- **TO DO**
Every record here needs to be written out again exactly.

Records from a collection:
——

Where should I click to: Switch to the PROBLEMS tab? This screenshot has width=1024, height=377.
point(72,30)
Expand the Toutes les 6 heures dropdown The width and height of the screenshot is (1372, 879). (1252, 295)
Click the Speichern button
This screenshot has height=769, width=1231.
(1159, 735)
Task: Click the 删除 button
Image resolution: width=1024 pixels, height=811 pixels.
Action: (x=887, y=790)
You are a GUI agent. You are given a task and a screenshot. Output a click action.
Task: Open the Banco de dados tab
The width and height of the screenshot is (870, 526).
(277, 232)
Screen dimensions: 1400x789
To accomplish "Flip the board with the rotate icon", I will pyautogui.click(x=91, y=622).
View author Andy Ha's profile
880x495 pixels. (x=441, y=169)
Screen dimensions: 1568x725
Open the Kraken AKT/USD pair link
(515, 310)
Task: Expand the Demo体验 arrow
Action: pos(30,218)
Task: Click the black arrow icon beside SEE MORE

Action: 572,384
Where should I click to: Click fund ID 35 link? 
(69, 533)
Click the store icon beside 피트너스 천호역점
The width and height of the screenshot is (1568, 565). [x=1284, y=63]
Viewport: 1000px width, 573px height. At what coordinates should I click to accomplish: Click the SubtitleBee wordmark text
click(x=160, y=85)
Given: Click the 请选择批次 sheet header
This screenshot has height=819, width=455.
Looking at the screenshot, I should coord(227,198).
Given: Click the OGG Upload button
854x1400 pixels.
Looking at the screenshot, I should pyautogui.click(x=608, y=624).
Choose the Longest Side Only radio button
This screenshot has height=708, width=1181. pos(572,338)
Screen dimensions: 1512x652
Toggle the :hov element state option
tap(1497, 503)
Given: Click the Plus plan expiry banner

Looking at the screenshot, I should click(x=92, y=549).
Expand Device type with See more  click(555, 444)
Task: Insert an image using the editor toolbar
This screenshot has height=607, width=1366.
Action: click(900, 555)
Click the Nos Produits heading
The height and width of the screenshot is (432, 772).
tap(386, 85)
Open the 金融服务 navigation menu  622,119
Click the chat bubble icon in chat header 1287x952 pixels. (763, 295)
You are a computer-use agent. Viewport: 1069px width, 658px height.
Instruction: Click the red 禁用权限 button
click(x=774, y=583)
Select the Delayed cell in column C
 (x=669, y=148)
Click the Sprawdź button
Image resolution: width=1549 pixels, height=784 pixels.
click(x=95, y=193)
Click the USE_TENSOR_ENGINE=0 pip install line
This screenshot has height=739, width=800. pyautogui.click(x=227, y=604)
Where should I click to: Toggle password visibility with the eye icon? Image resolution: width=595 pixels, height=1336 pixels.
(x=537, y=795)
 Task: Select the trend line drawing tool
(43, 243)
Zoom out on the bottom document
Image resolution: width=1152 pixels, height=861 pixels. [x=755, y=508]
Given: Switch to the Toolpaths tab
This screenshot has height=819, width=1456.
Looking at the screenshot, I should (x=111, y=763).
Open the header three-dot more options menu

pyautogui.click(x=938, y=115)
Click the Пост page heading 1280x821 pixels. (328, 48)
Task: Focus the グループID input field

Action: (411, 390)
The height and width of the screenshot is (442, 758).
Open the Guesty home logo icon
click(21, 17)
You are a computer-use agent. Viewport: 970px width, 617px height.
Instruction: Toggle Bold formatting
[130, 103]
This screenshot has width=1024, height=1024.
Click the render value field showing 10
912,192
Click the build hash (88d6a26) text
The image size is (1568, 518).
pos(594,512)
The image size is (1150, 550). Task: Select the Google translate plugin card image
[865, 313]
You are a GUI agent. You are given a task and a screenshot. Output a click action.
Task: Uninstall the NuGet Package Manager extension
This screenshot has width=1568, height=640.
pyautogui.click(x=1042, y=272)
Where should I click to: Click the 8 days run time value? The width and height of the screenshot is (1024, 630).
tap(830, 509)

——

- **ANSWER FOR THE TASK**
Where should I click to: Switch to the PROBLEMS tab? This screenshot has width=1024, height=377.
point(72,30)
Expand the Toutes les 6 heures dropdown The width and height of the screenshot is (1372, 879). (1252, 295)
Click the Speichern button
This screenshot has height=769, width=1231.
(1159, 735)
Task: Click the 删除 button
Image resolution: width=1024 pixels, height=811 pixels.
Action: (x=887, y=790)
You are a GUI agent. You are given a task and a screenshot. Output a click action.
Task: Open the Banco de dados tab
The width and height of the screenshot is (870, 526).
(277, 232)
Screen dimensions: 1400x789
To accomplish "Flip the board with the rotate icon", I will pyautogui.click(x=91, y=622).
View author Andy Ha's profile
880x495 pixels. (x=441, y=169)
Screen dimensions: 1568x725
Open the Kraken AKT/USD pair link
(515, 310)
Task: Expand the Demo体验 arrow
Action: pos(30,218)
Task: Click the black arrow icon beside SEE MORE

Action: 572,384
Where should I click to: Click fund ID 35 link? 
(69, 533)
Click the store icon beside 피트너스 천호역점
The width and height of the screenshot is (1568, 565). [x=1284, y=63]
Viewport: 1000px width, 573px height. At what coordinates should I click to accomplish: Click the SubtitleBee wordmark text
click(x=160, y=85)
Given: Click the 请选择批次 sheet header
This screenshot has height=819, width=455.
Looking at the screenshot, I should coord(227,198).
Given: Click the OGG Upload button
854x1400 pixels.
Looking at the screenshot, I should pyautogui.click(x=608, y=624).
Choose the Longest Side Only radio button
This screenshot has height=708, width=1181. pos(572,338)
Screen dimensions: 1512x652
Toggle the :hov element state option
tap(1497, 503)
Given: Click the Plus plan expiry banner

Looking at the screenshot, I should click(x=92, y=549).
Expand Device type with See more  click(555, 444)
Task: Insert an image using the editor toolbar
This screenshot has height=607, width=1366.
Action: click(900, 555)
Click the Nos Produits heading
The height and width of the screenshot is (432, 772).
tap(386, 85)
Open the 金融服务 navigation menu  622,119
Click the chat bubble icon in chat header 1287x952 pixels. (763, 295)
You are a computer-use agent. Viewport: 1069px width, 658px height.
Instruction: Click the red 禁用权限 button
click(x=774, y=583)
Select the Delayed cell in column C
 (x=669, y=148)
Click the Sprawdź button
Image resolution: width=1549 pixels, height=784 pixels.
click(x=95, y=193)
Click the USE_TENSOR_ENGINE=0 pip install line
This screenshot has height=739, width=800. pyautogui.click(x=227, y=604)
Where should I click to: Toggle password visibility with the eye icon? Image resolution: width=595 pixels, height=1336 pixels.
(x=537, y=795)
 Task: Select the trend line drawing tool
(43, 243)
Zoom out on the bottom document
Image resolution: width=1152 pixels, height=861 pixels. [x=755, y=508]
Given: Switch to the Toolpaths tab
This screenshot has height=819, width=1456.
Looking at the screenshot, I should (x=111, y=763).
Open the header three-dot more options menu

pyautogui.click(x=938, y=115)
Click the Пост page heading 1280x821 pixels. (328, 48)
Task: Focus the グループID input field

Action: (411, 390)
The height and width of the screenshot is (442, 758).
Open the Guesty home logo icon
click(21, 17)
You are a computer-use agent. Viewport: 970px width, 617px height.
Instruction: Toggle Bold formatting
[130, 103]
This screenshot has width=1024, height=1024.
Click the render value field showing 10
912,192
Click the build hash (88d6a26) text
The image size is (1568, 518).
pos(594,512)
The image size is (1150, 550). Task: Select the Google translate plugin card image
[865, 313]
You are a GUI agent. You are given a task and a screenshot. Output a click action.
Task: Uninstall the NuGet Package Manager extension
This screenshot has width=1568, height=640.
pyautogui.click(x=1042, y=272)
Where should I click to: Click the 8 days run time value? The width and height of the screenshot is (1024, 630).
tap(830, 509)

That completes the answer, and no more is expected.